Why COVID-19 is raging through Chicago’s black neighborhoods — and what must be done
Seventy-two percent of Chicagoans who have died of COVID-19 are African American. Social and economic factors play a role.
Monday brought another grim statistic about the coronavirus to Chicago: African Americans are catching the disease and dying from it at an alarmingly higher rate than the rest of us.
It is indeed, as Mayor Lori Lightfoot said, a “public health red alarm.” Seventy-two percent of those who have died of COVID-19 in Chicago as of Sunday were black, though the city’s African American population is only about 30 percent. More than half of those who had tested positive are black.
In Cook County, 58% of COVID-19 deaths as of last Friday were of African Americans, who make up just 23% of the county’s population, an analysis by WBEZ found. And in the entire state of Illinois, African Americans now account for 38% of confirmed cases of coronavirus and 41% of deaths, but only 14% of the population.
What’s going on here?
Nothing that should surprise anybody, disheartening as it is.
Health outcomes in the United States have never been fair and equal, not in Chicago or anywhere else. And there has never been health care equity. Black folks have always suffered from higher rates of dangerous medical conditions, such as hypertension and diabetes, that correlate with lower incomes and poorer health care.
On our Coronavirus Data page, you’ll find a collection of graphs, charts and maps tracing the spread of the virus, tracking test results and plotting the impact on individual counties. Check back daily for updated totals.
Even before the pandemic, the life expectancy gap between black and white Chicagoans was nine years. COVID-19 just makes that shameful inequity more obvious.
This is far from just a local embarrassment. In Milwaukee County, Wisconsin, African Americans make up almost 81% of COVID-19 deaths, ProPublica found. In Michigan, 40% of COVID-19 fatalities are African American, the Detroit News reported.
And then there’s predominantly black Orleans Parish in Louisiana, where the COVID-19 infection rate is a shocking 892 per 100,000 people — higher than the rates of New York, Los Angeles, and Miami combined, The Atlantic points out.
Why virus is hurting blacks most
Several social and economic factors help explain why so many more people of color are contracting the virus.
For one, many people of color hold jobs that simply don’t allow for working at home, as so many white collar professionals are doing. Anyone who works as a grocery store clerk, bus driver or a car mechanic can’t practice social distancing to the same extent as a lawyer or corporate executive — or journalist — who can all telecommute.
Only about 1 in 5 black workers, and 1 in 6 Hispanic workers, have jobs that allow them to work from home, an analysis by the Economic Policy Institute found. Among low wage workers overall, the number is even lower: less than one in 10 can telecommute.
Many of these workers, too, rely on public transit, which adds to the risk.
So if you’re a nursing home aide, health care worker or delivery driver, you hop on the bus because you can’t afford not to go to work. And you pray you don’t come in contact with someone else on the bus, or a co-worker or client, who’s carrying the virus.
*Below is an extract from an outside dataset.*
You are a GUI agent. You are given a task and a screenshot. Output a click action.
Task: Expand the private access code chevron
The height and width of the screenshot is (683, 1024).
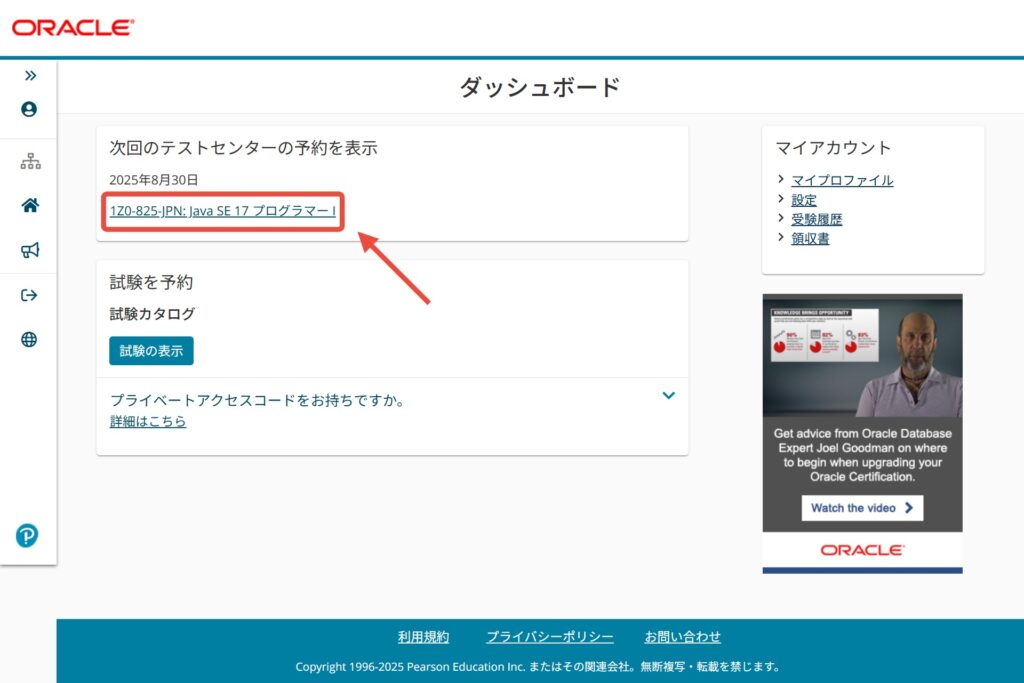pos(669,395)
Lower-wage workers, too, cannot rely on ordering groceries from Instacart, or dinner via GrubHub. It’s too expensive. A trip to the grocery store or maybe a fast food restaurant is the only option — and yet another chance to get sick.
Health conditions create more risk
Meanwhile, African Americans are more likely to suffer from underlying health conditions — high blood pressure, diabetes, heart disease, asthma and other respiratory problems — that can make COVID-19 more deadly.
Consider Illinois’ first victim of COVID-19, 61-year-old Patricia Frieson.
A retired African American nurse from Auburn Gresham, Frieson suffered from asthma and developed breathing problems that led to her death. Her sister, 63-year-old Wanda Bailey, also died of COVID-19; she had hypertension, heart disease and chronic lung problems.
Among all Chicagoans who have died from the virus, 97% suffered from underlying health problems, city data show.
What’s to be done?
Mayor Lightfoot on Monday presented a city plan essentially aimed at getting the message out more forcefully in communities of color and monitoring cases early. There will be more outreach workers. There will be more well-being checks.
If those sound like pretty basic steps, they are. But then, everything about slowing the spread and beating back the coronavirus is basic. There is no magic cure, though President Trump has been talking up an untested drug, hydroxchloroquine. There is no vaccine.
For now, there is only this: social distancing. And so we once again urge everyone — and perhaps most especially African Americans — to practice social distancing as much as humanly possible. There’s even a reminder on the front cover of our paper every day, above the words Chicago Sun-Times.
We know that’s easy for us to say. We are so aware, and frankly grateful, that we are writing this from the safety of our homes. We know that others cannot.
But we’ll say it again all the same.
As much as possible, just stay home.